How to calculate the offset obtained via a GEP instruction

Hi all,
so I’m trying to understand how to manually calculate the offset calculated by a GEP instruction. I found that this question was asked over 6 years ago on stackoverflow[1] as well but never got a real answer.

Since I need exactly the same, is there anyone willing to help me to understand how to calculate the offset?

Thanks

[1] https://stackoverflow.com/questions/32444497/determine-byte-offset-of-getelementptr

The easiest way to do so in my experience is to change the base operand to a null pointer of the type and then convert the result of the GEP to an integer using ptrtoint. That will give you the offset in bytes and a pass using the target info will constant fold it as well.

********************

* SET PROBLEM
Translate this sentence from the GEP offset thread into Spanish: "That will give you the offset in bytes and a pass using the target info will constant fold it as well." The rows after this play no part in it.

* RECORDS SUPPLIED
********************

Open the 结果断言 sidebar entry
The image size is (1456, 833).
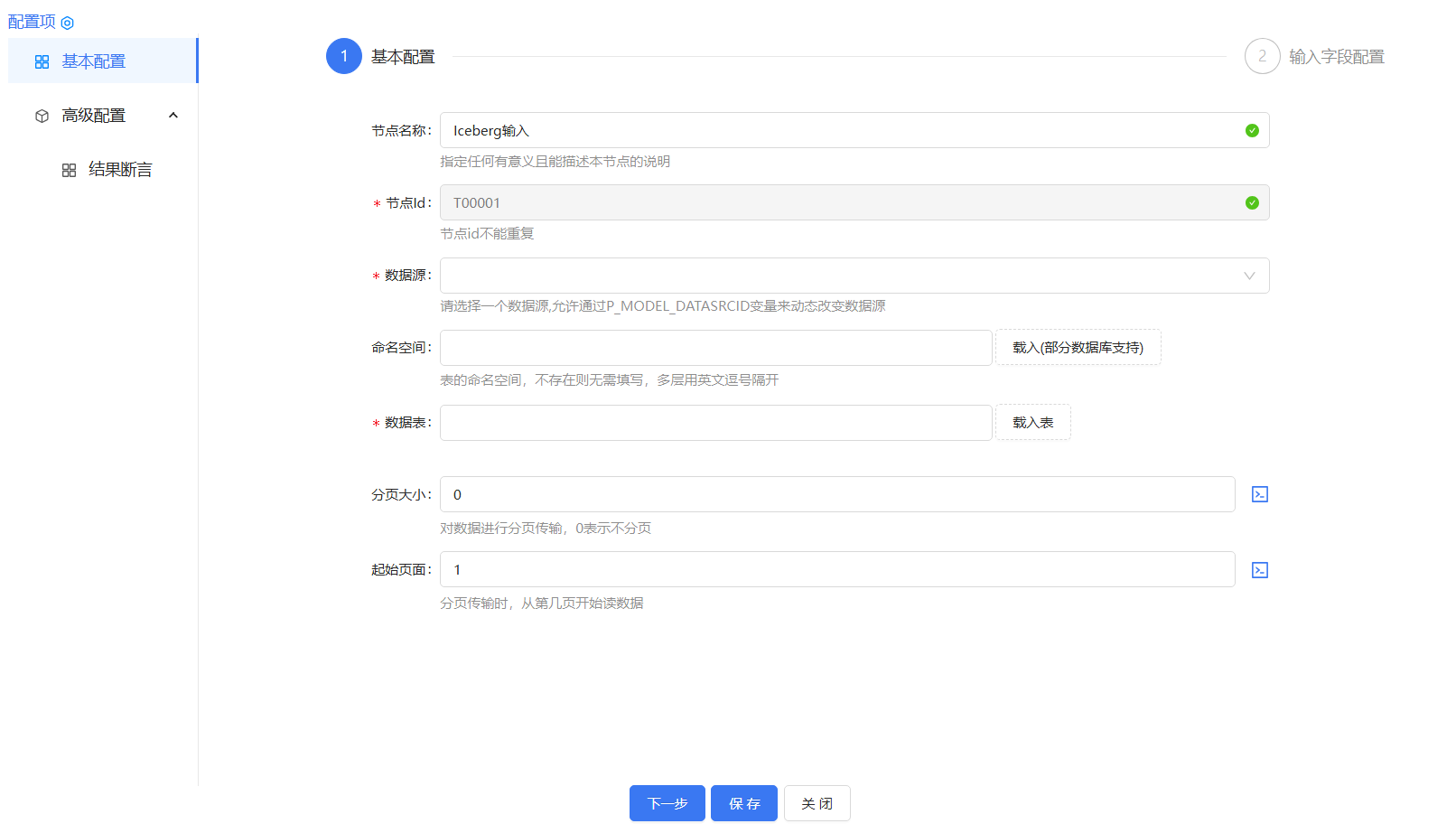120,169
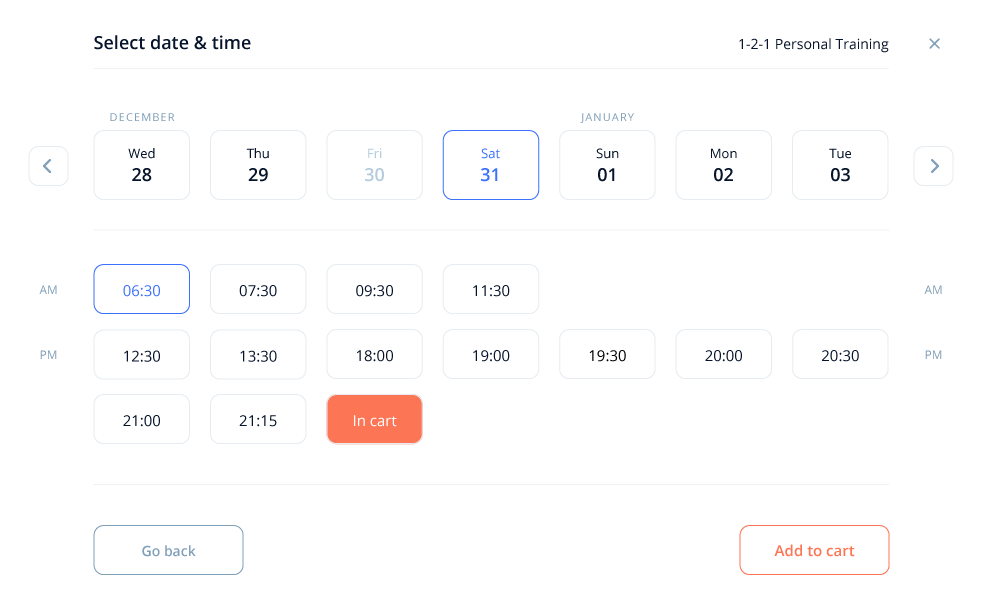The width and height of the screenshot is (982, 605).
Task: Select Wednesday December 28
Action: pyautogui.click(x=141, y=165)
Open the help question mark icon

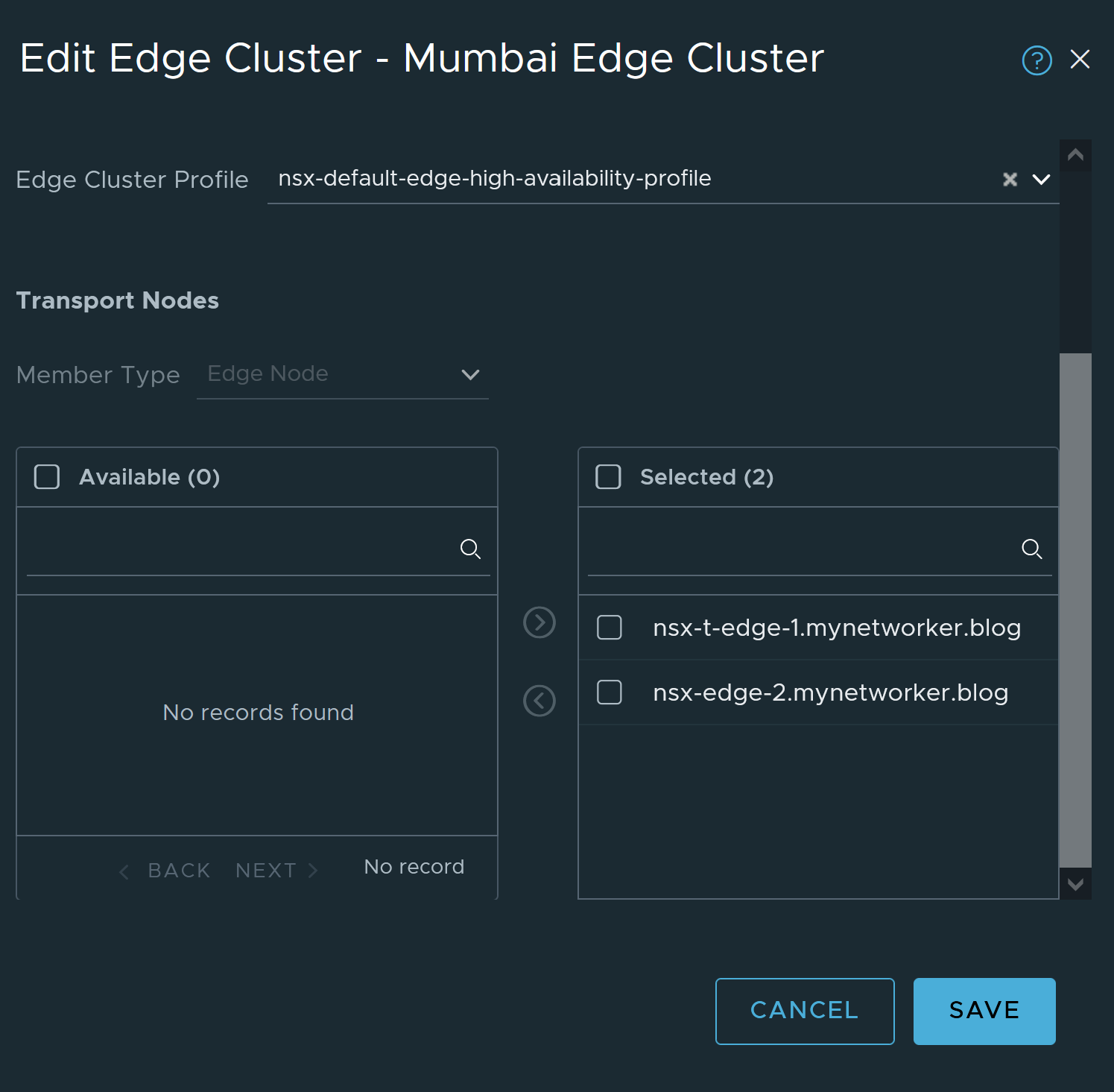tap(1037, 60)
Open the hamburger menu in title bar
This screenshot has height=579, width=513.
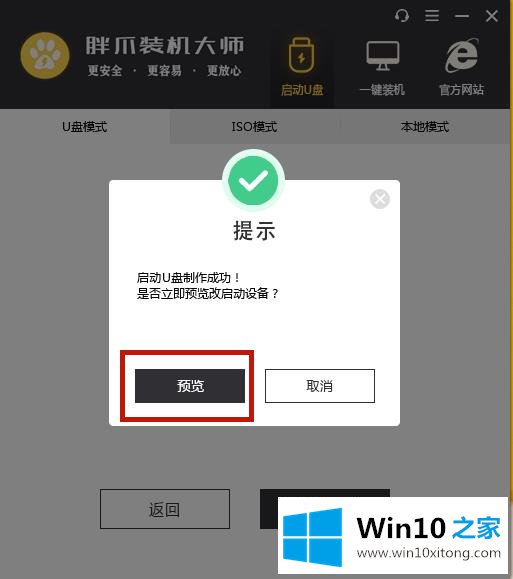432,16
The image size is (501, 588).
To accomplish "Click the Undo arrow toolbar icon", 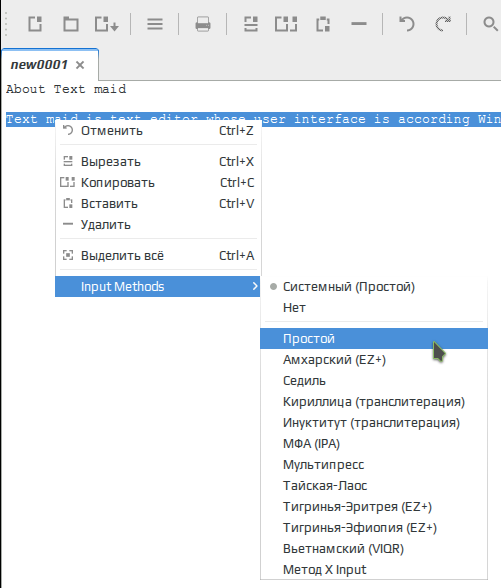I will 407,24.
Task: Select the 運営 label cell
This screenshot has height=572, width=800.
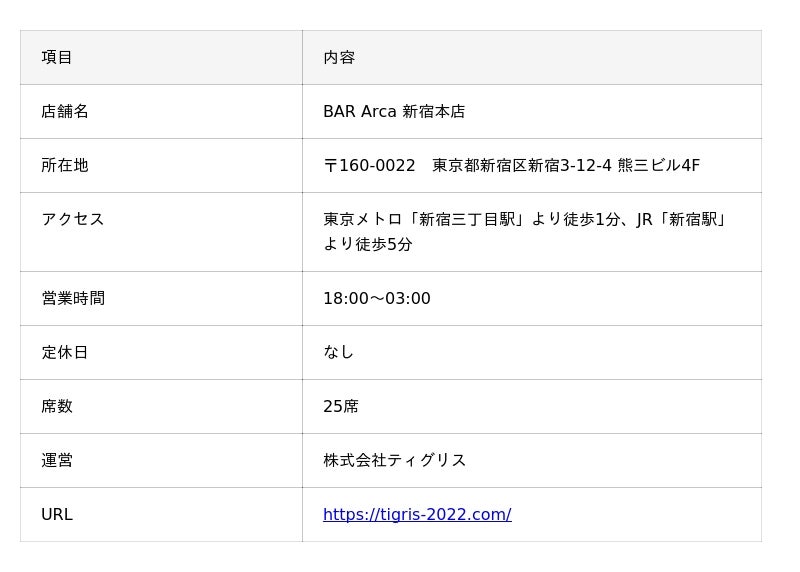Action: [161, 461]
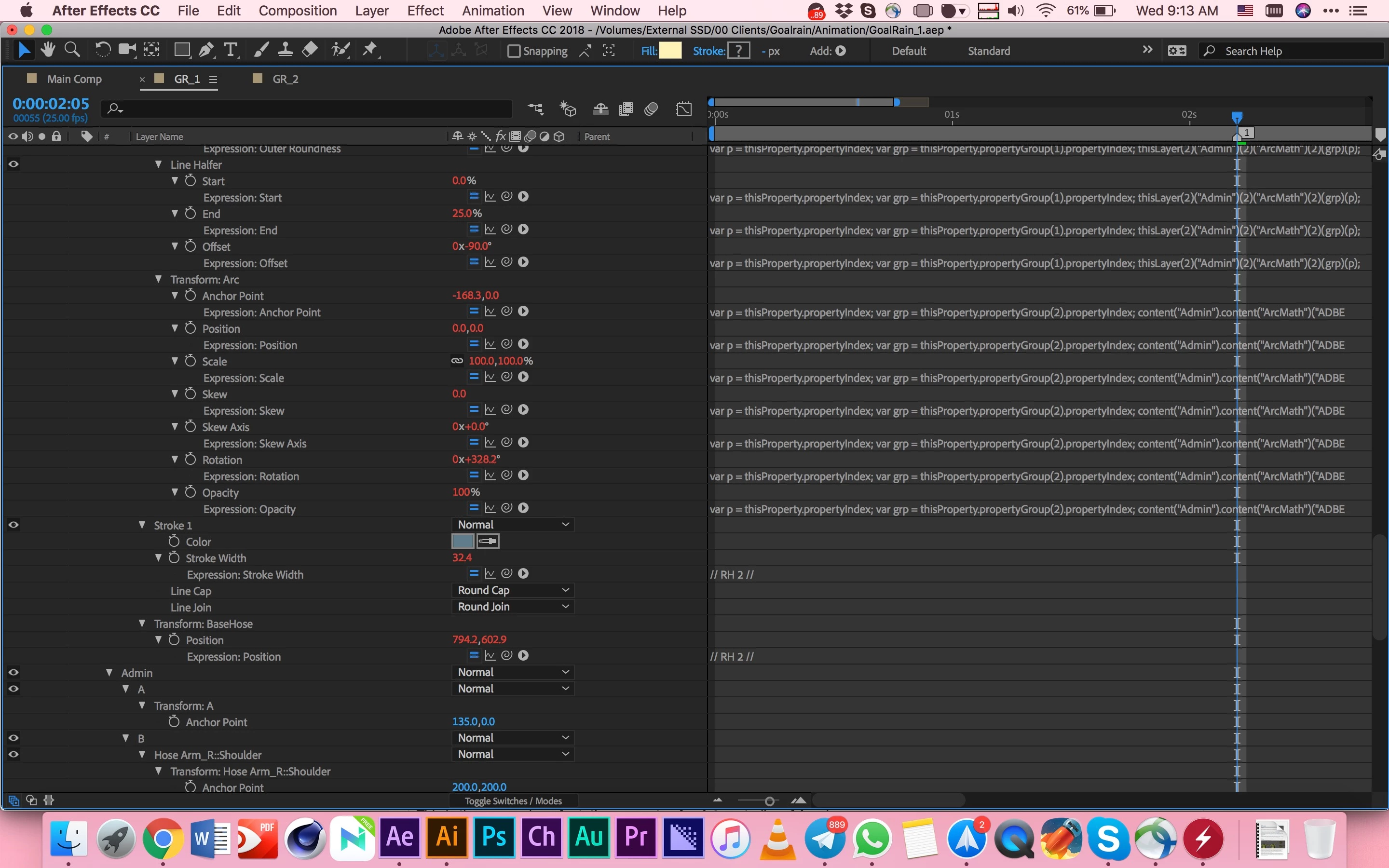Enable the Snapping checkbox

coord(514,51)
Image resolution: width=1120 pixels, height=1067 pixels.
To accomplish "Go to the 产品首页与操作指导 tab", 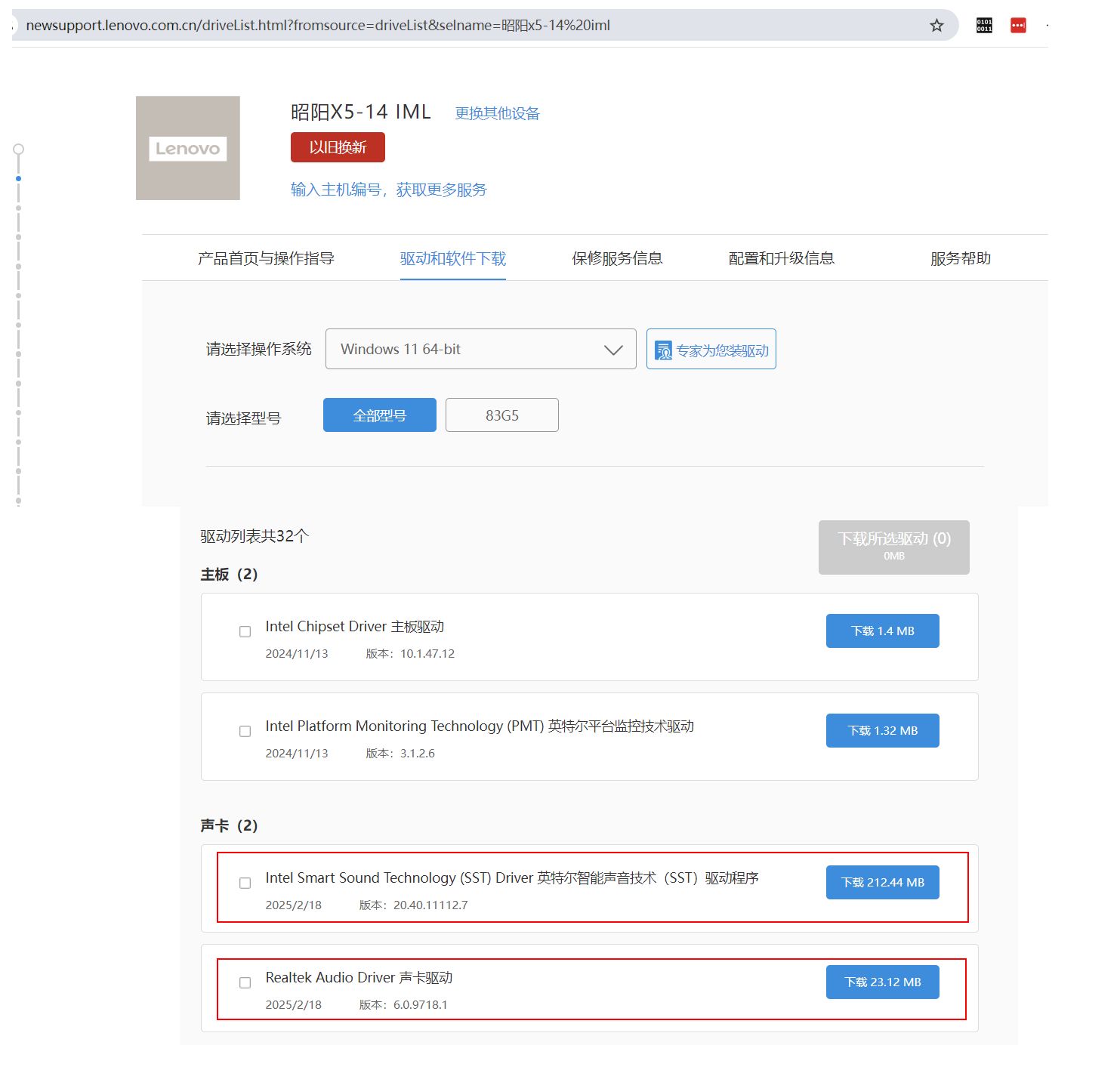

********************

* OUTPUT BELOW
Eso te dará el desplazamiento en bytes, y una pasada que use la información del destino también lo reducirá a una constante.